Dataset records:
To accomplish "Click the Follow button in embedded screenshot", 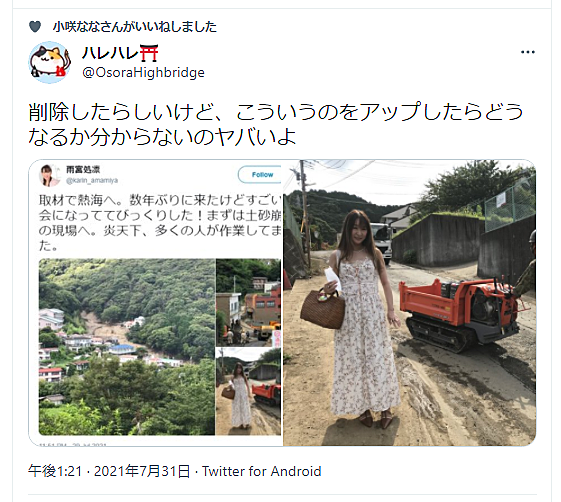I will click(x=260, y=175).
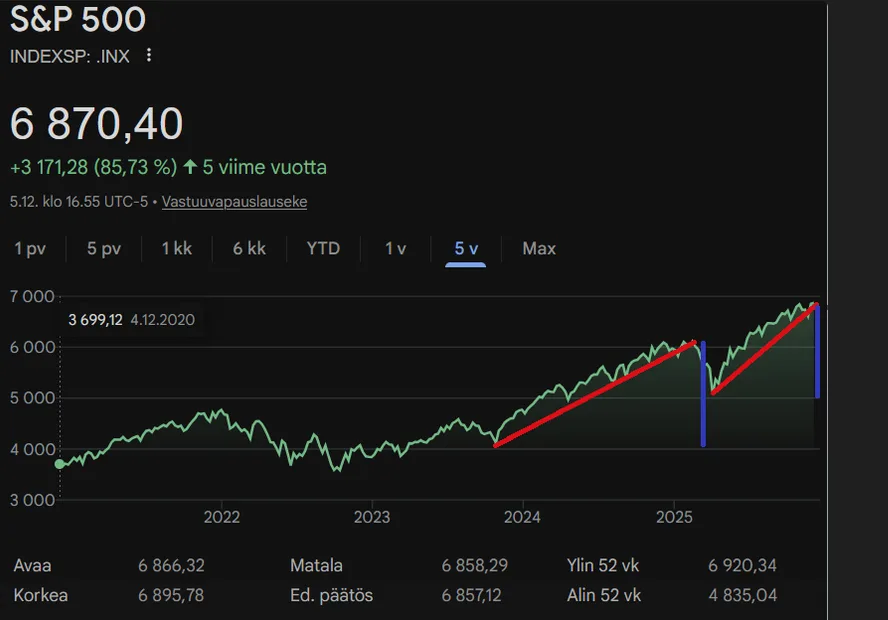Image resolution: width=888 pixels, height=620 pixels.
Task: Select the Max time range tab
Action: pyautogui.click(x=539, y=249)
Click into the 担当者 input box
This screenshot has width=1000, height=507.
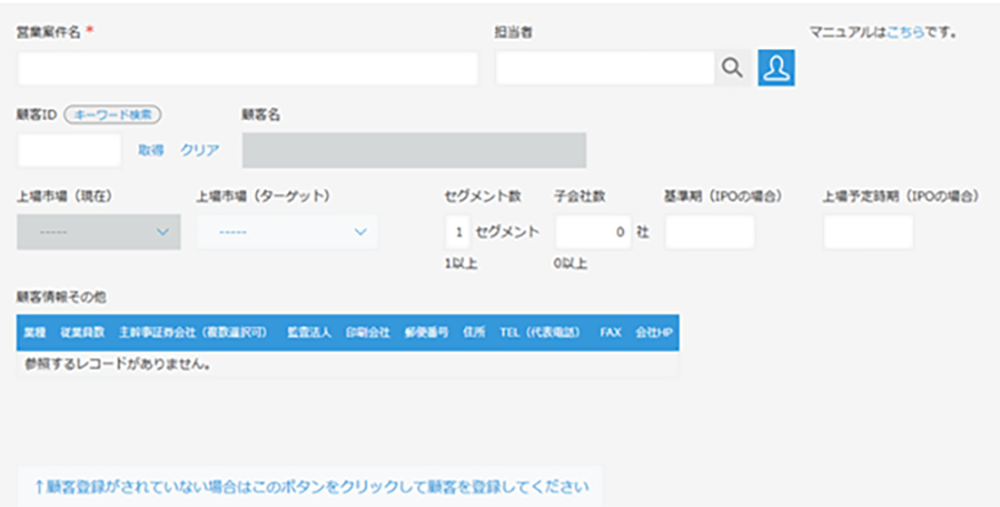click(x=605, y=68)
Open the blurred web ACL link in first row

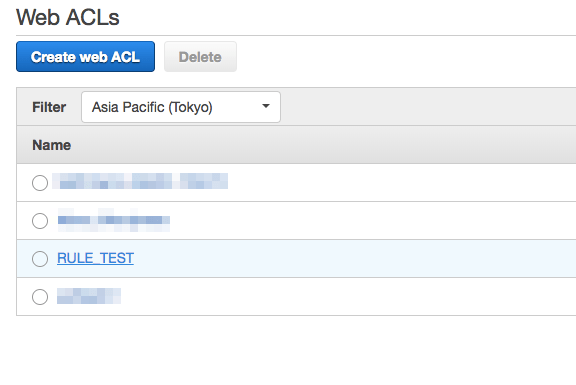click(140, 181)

Exercise: Starting with the line that contains "This screenshot has width=1000, height=507.", print every remaining line of the records above, exactly as it stands. Do not print the pictures.

Exercise response:
This screenshot has width=1000, height=507.
click(x=605, y=68)
Open the blurred web ACL link in first row

click(140, 181)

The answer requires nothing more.